Should I eat 60g of protein or 259g?

@nowhereman To be honest I don't have a great answer to that question. I think a lot of the nitrogen balance and other studies were done with people at healthy body fat levels, but I'm not sure how best to generalize that.
 
@nowhereman This review of the literature on protein intake for hypertrophy from 2018 found:

to maximize anabolism one should consume protein at a target intake of 0.4 g/kg/meal across a minimum of four meals in order to reach a minimum of 1.6 g/kg/day. Using the upper daily intake of 2.2 g/kg/day reported in the literature spread out over the same four meals would necessitate a maximum of 0.55 g/kg/meal.
 
@nowhereman Yeah this is something that has always driven me nuts. No matter who you ask or what fitness "expert" you watch, they either say 1g per lb. or 1g per kg, gets really confusing and I've never seen any of them be consistent.

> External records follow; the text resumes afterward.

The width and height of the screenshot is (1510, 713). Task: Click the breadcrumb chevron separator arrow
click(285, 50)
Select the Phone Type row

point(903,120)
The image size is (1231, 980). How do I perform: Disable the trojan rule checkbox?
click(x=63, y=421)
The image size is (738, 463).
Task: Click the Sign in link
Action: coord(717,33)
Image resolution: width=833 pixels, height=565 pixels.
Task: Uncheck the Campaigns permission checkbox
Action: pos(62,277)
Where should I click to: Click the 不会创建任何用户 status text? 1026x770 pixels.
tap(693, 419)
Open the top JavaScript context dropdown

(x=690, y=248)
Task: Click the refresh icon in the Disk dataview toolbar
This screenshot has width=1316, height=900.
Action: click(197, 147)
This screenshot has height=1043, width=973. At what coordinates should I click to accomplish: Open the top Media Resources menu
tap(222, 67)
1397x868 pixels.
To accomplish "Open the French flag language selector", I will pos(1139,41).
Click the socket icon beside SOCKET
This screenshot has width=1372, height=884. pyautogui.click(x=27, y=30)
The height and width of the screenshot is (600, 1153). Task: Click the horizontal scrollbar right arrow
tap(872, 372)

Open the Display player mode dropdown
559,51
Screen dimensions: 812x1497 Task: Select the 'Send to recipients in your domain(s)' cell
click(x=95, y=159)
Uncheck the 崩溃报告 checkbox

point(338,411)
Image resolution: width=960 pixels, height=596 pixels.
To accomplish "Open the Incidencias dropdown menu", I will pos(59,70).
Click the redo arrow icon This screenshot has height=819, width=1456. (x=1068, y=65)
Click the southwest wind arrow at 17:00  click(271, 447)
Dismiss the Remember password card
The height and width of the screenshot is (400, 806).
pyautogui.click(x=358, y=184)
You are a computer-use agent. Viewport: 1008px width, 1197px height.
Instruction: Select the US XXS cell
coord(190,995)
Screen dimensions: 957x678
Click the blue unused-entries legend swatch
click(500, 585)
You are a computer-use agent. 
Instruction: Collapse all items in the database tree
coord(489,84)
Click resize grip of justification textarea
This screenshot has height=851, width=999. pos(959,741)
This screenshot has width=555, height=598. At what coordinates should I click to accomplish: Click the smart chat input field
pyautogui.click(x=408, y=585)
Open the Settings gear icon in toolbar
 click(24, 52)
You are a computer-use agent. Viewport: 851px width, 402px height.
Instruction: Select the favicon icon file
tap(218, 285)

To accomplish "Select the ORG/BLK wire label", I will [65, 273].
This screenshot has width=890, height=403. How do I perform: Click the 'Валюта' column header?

Doing 2 shakes a day(50g each with fruit and veggies mixed in) and still eating pretty good, there is no way on Earth I can consistently hit 225g of protein so it's hard for me to believe that's healthy or accurate for what I'd need.
 
@nowhereman A good rule of thumb, from my research, for building muscle, is to aim for roughly 1-1.2 grams protein per kg bodyweight per day. More won't hurt you but isn't necessarily any better unless you're doing a lot of cardio or a calorie deficit.

So at 185lbs you're around 83 kg meaning you should aim for 83-100 grams of protein daily (if I mathed right).
 
@inthestorm Not per kg, per lb. OP should have a minimum of 148g daily to a maximum of 222g. Ideally they’ll have 1g per lb to keep things simple and have enough to build muscle which would put them at 185g protein daily.